**EXERCISE PROMPT**
Reproduce each of the records below word for word, omitting the pictures.

**LISTING**

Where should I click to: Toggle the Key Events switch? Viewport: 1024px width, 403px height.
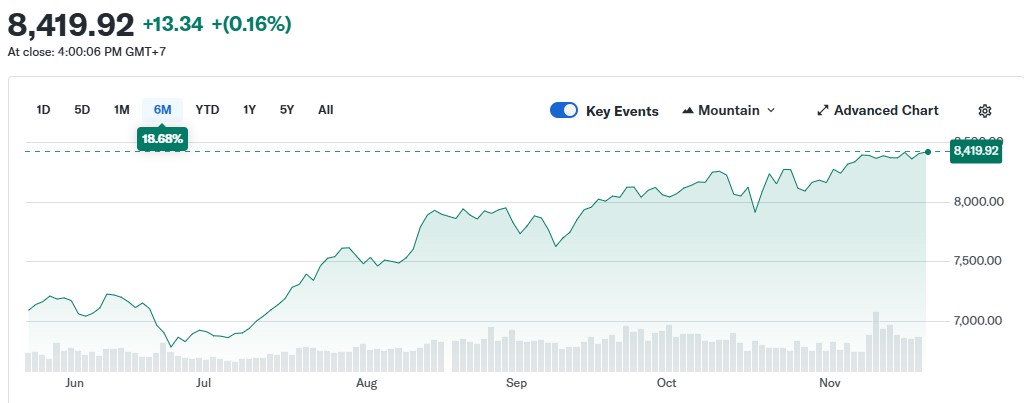[x=564, y=111]
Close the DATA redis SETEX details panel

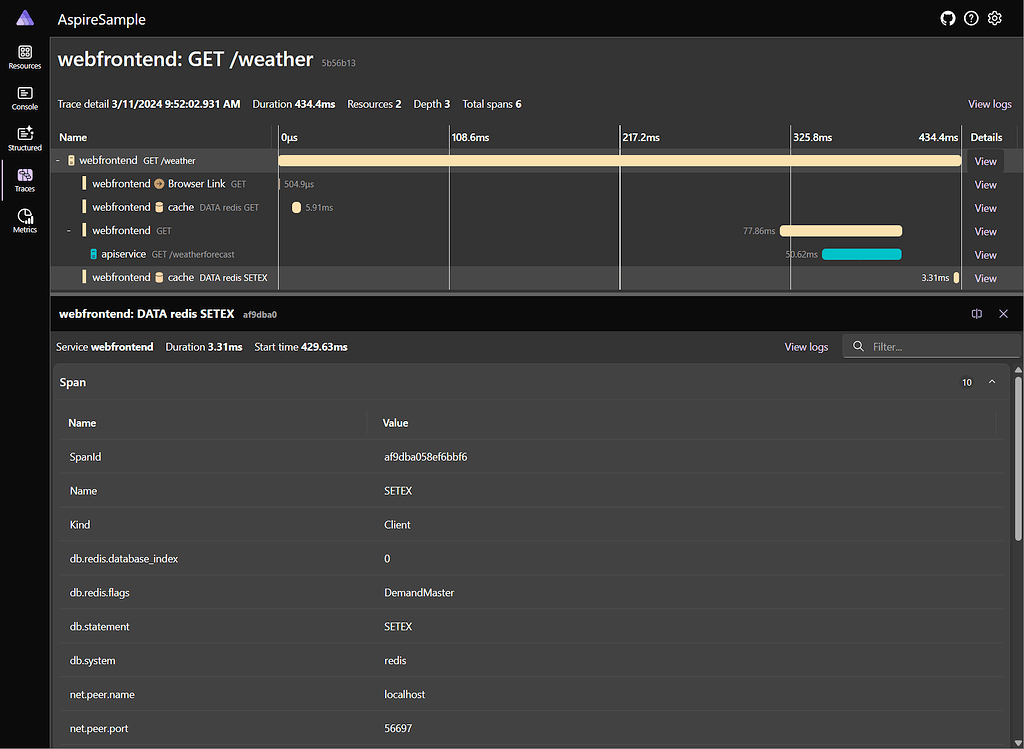click(x=1003, y=313)
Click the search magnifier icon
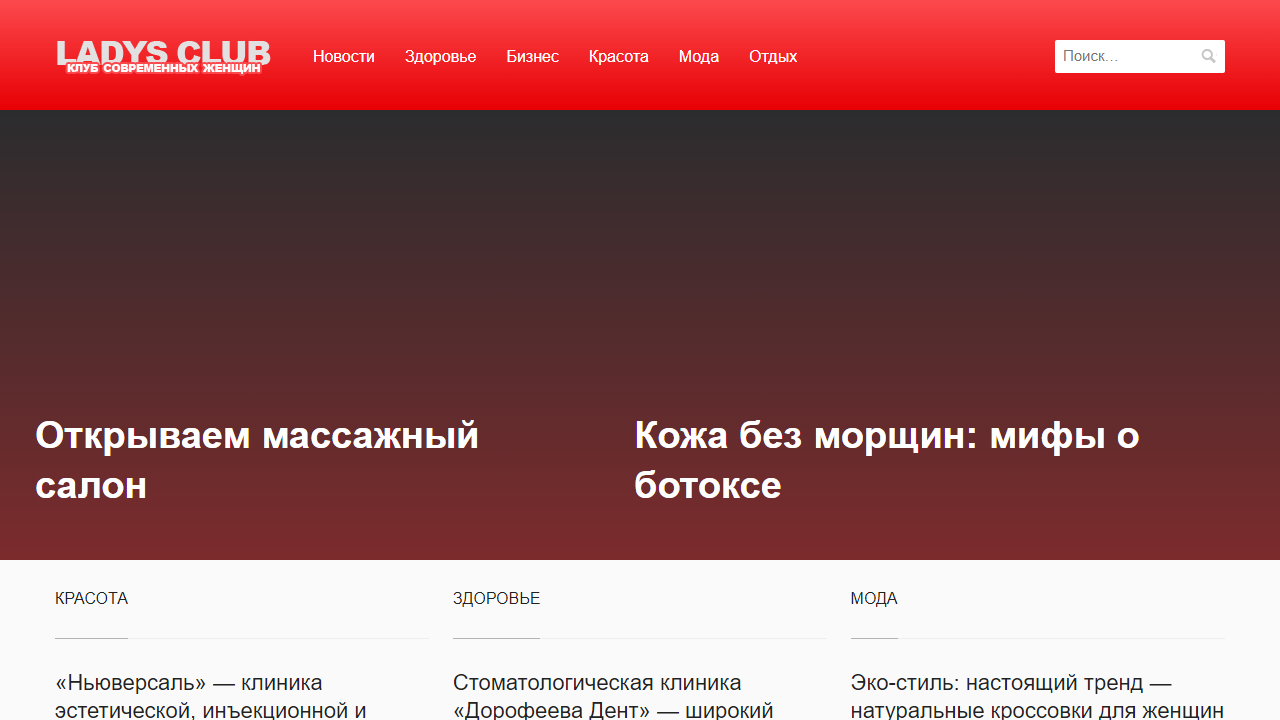The image size is (1280, 720). coord(1208,56)
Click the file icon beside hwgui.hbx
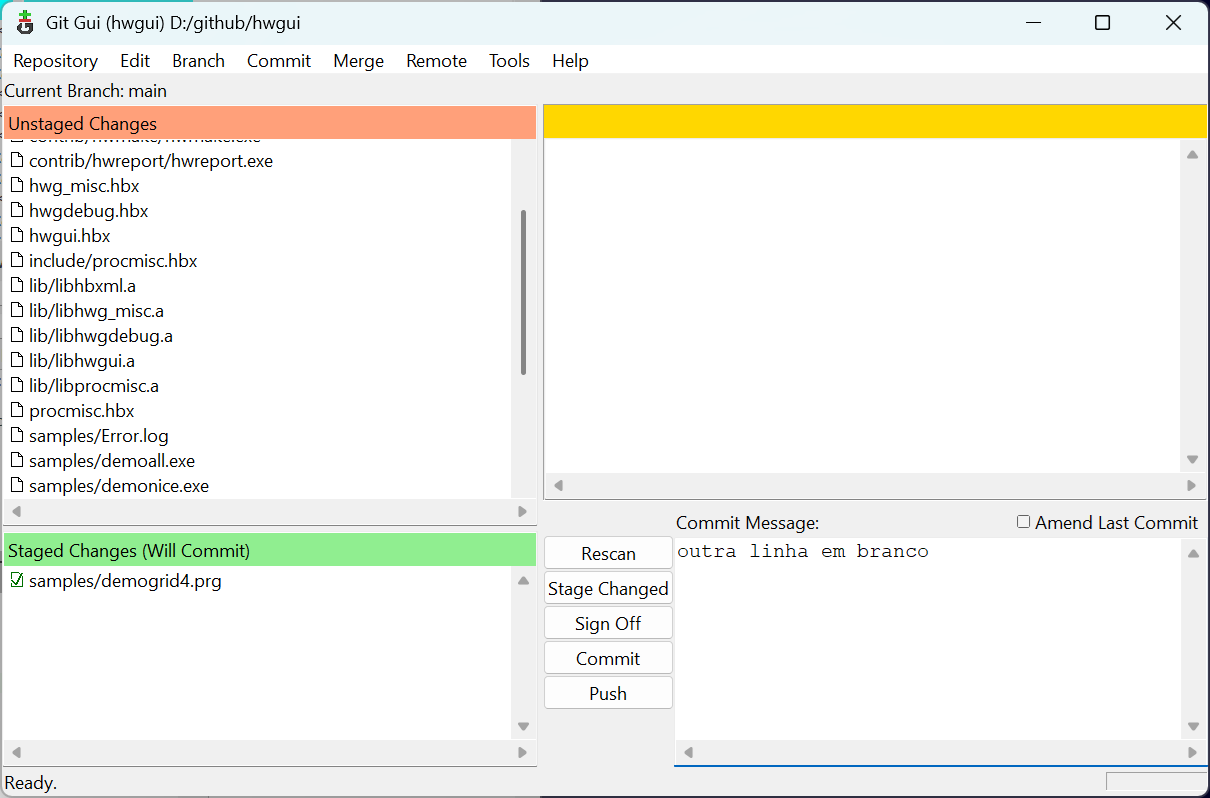Image resolution: width=1210 pixels, height=798 pixels. pyautogui.click(x=17, y=236)
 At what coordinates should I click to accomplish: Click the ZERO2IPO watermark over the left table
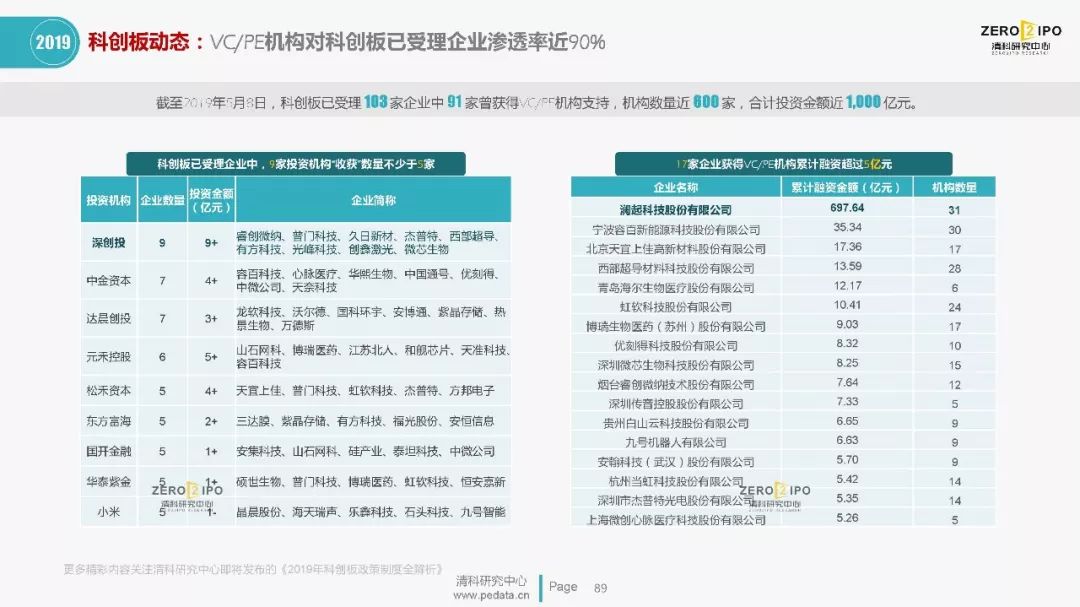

**FINISHED ANSWER**
Where should I click to: Toggle the Key Events switch? Viewport: 1024px width, 403px height.
[x=564, y=111]
Close the DATA redis SETEX details panel

click(x=1003, y=313)
Click the search magnifier icon
The image size is (1280, 720). coord(1208,56)
Click the file icon beside hwgui.hbx
Image resolution: width=1210 pixels, height=798 pixels. pyautogui.click(x=17, y=236)
 At what coordinates should I click to accomplish: Click the ZERO2IPO watermark over the left table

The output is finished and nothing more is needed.